His work for top restaurants in the world, such as Le Meurice in France or El Bulli in Spain, both of which have 3 Michelin stars, have made him believe that good quality and local ingredients are key. He says the chef’s talent and vision lie lower down on the priority list.
“I’ve travelled around Poland for a year and half, preparing myself for the creation of my Atelier and searching for the best foods possible,” Wojciech Amaro told Reuters. “Did you know that Poland is famous for its edible flowers, herbs, wild game and mushrooms and most Poles don’t even know it?” Amaro said his adventure with cooking began when, as a student, he went to London to learn better English and got a job in a restaurant. “Soon afterwards I called my mother to announce that I decided to be a chef.” His mother, who worked at the University of Silesia almost “dropped dead” thinking this was embarrassing for the whole family. “But I got hooked. There was nothing I could do about it,” Amaro said.
The first Rising Star chef in the European Union’s largest eastern member aimed to create Polish cuisine from scratch. He studied original Polish recipes from the 16th and 17th centuries and took the dishes apart into single ingredients on his table. “I deconstruct. I take original ingredients and just add modern techniques of cooking, of creating sauces.”
Atelier Amaro will not tell you what it plans for your meal. All you will find on the menu is information that you get to order meals in sets of 3, 5 or 8 courses. And you will be given a list of some of the ingredients, such as sweetbreads, wild rose or gingerbread.
Amaro recommends that a selection of Polish vodkas should be ordered to accompany his 3-4 hour long culinary experience. Some of Amaro’s vodkas are made just for him and can be ordered depending on the year. For example, at the moment you will probably be able to taste single-distilled 2010 vodka brewed from young potatoes. “It’s like fruit in a shot glass. You can’t find it anywhere else in the world,” he says. “We are definitely trying to recreate the definition of Polish cuisine.”

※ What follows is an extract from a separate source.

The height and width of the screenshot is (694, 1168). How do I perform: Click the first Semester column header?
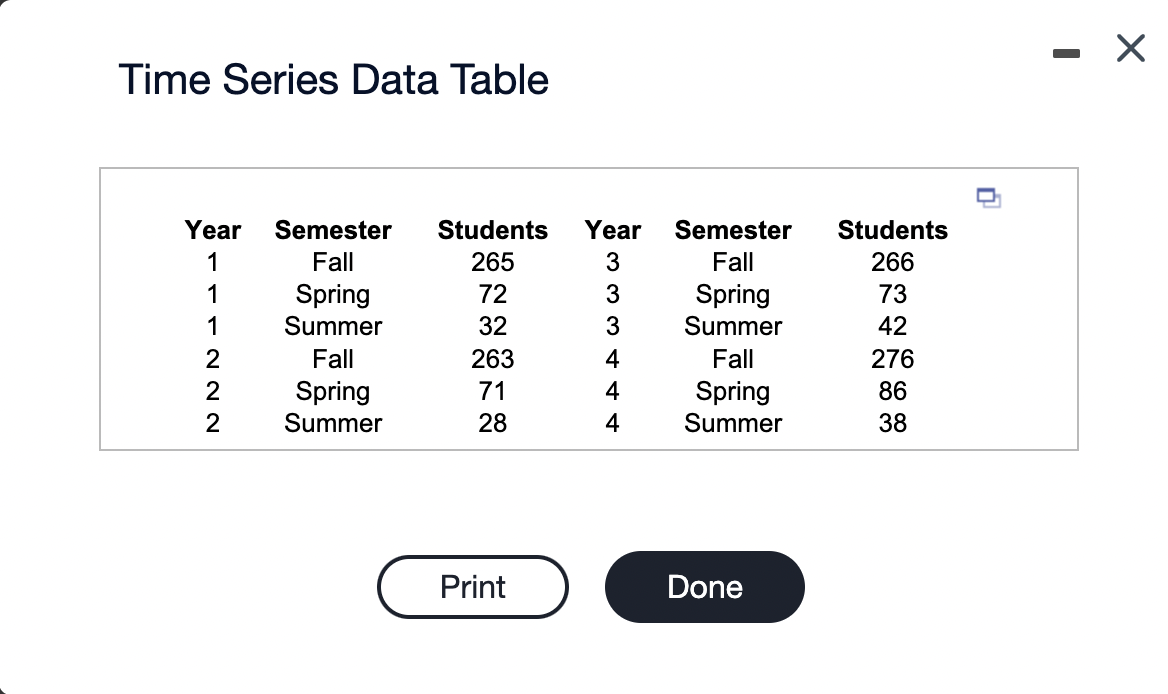pyautogui.click(x=333, y=230)
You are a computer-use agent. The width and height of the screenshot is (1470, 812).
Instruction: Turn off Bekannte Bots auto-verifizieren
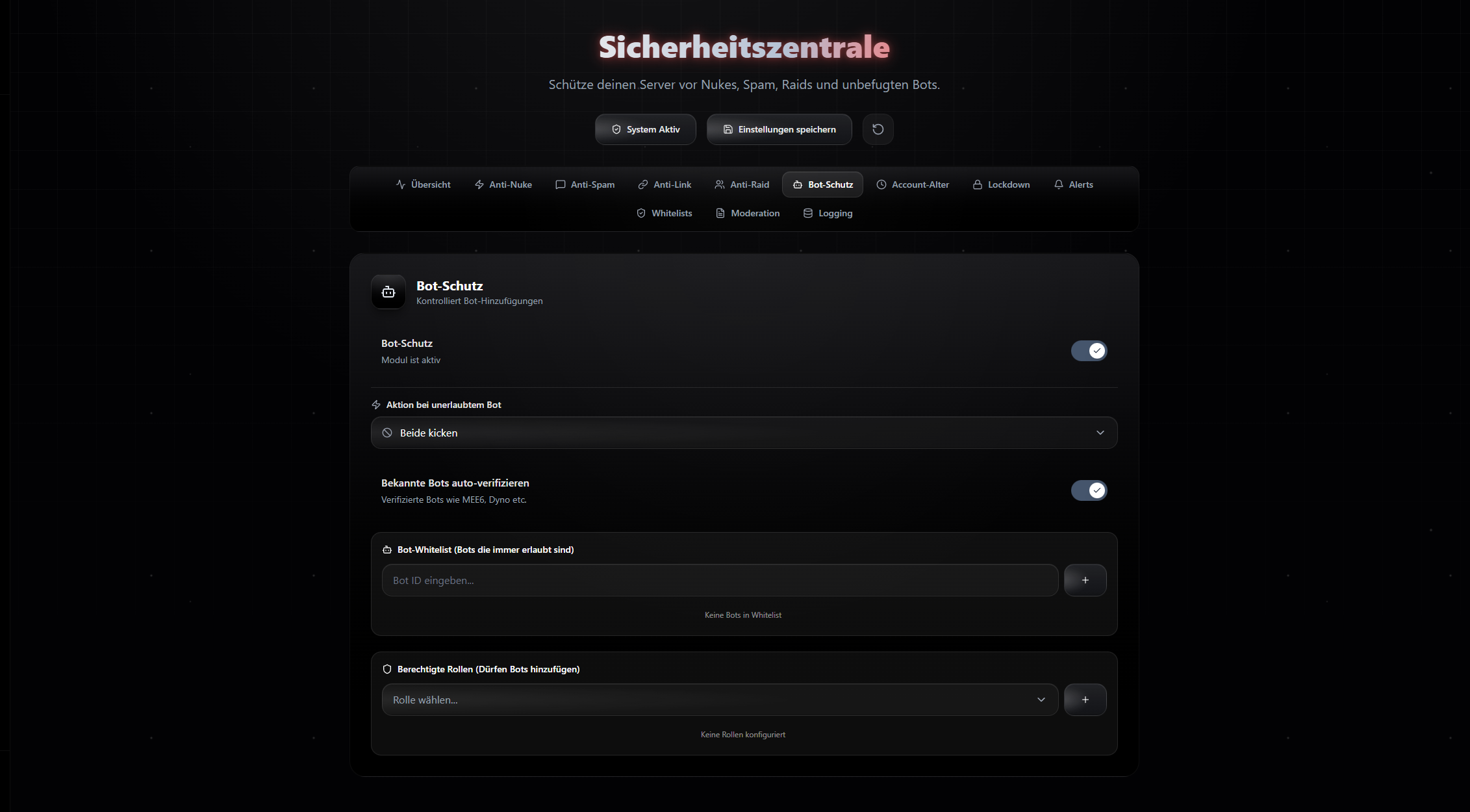[1089, 490]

Two Michelin brothers introduced in the 1930s the first countrywide restaurant listings and created the star system for ranking food, now globally celebrated as Michelin star ranking. Michelin offers one star to “very good cuisine in its category”, two stars for “excellent cuisine, worth a detour,” and three stars are awarded to restaurants that offer “exceptional cuisine, worth a special journey”.

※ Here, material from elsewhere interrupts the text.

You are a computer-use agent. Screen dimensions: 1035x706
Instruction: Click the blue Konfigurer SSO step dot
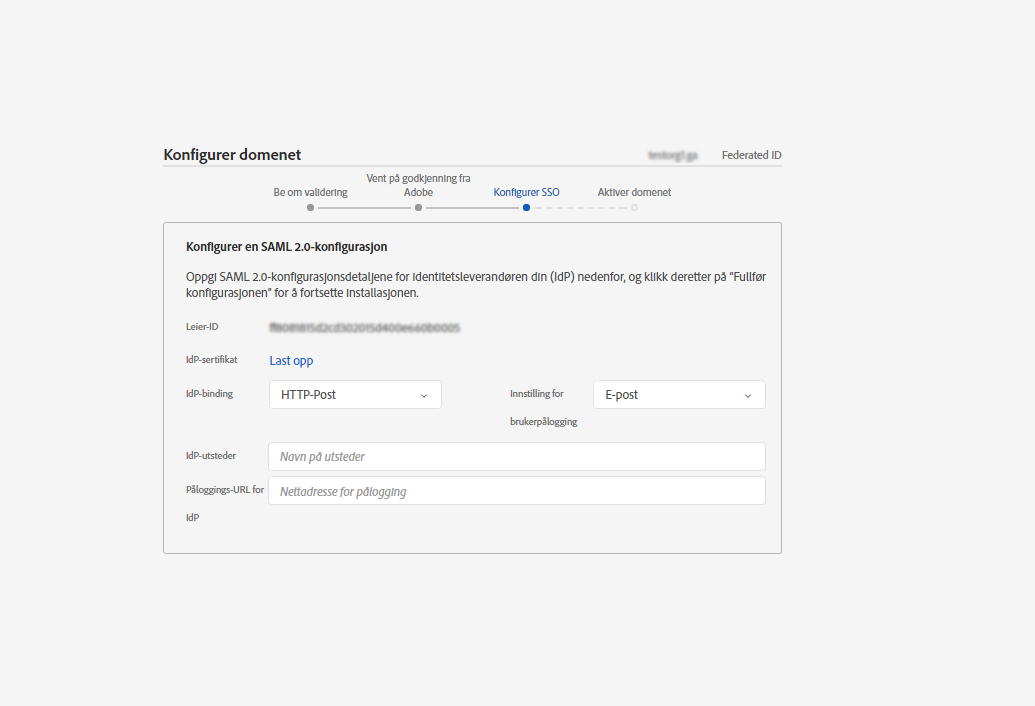coord(526,208)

A three-star Michelin ranking is rare. There are only 105 such restaurants in the world. Michelin reviewers are known for their anonymity and independence. They do not accept free food. Amaro said that a Michelin inspector paid him a visit just 7 days after opening.
“He even apologised for visiting so fast. He told us who he was after the meal, went into the kitchen, looked around, asked me many questions,” Amaro said. “And we had several visits afterwards as well but those were completely anonymous. How do I know there were from Michelin? I’ve worked in restaurants in Europe with stars and my instincts told me.” Amaro said the reviewers come alone, take the food apart, always seem to be on alert analysing every detail and never pay with a credit card. “We got the Rising Star 3.5 months after opening. If it’s not the record, then one of the fastest ever. I am hoping for the official one-star status for 2012.”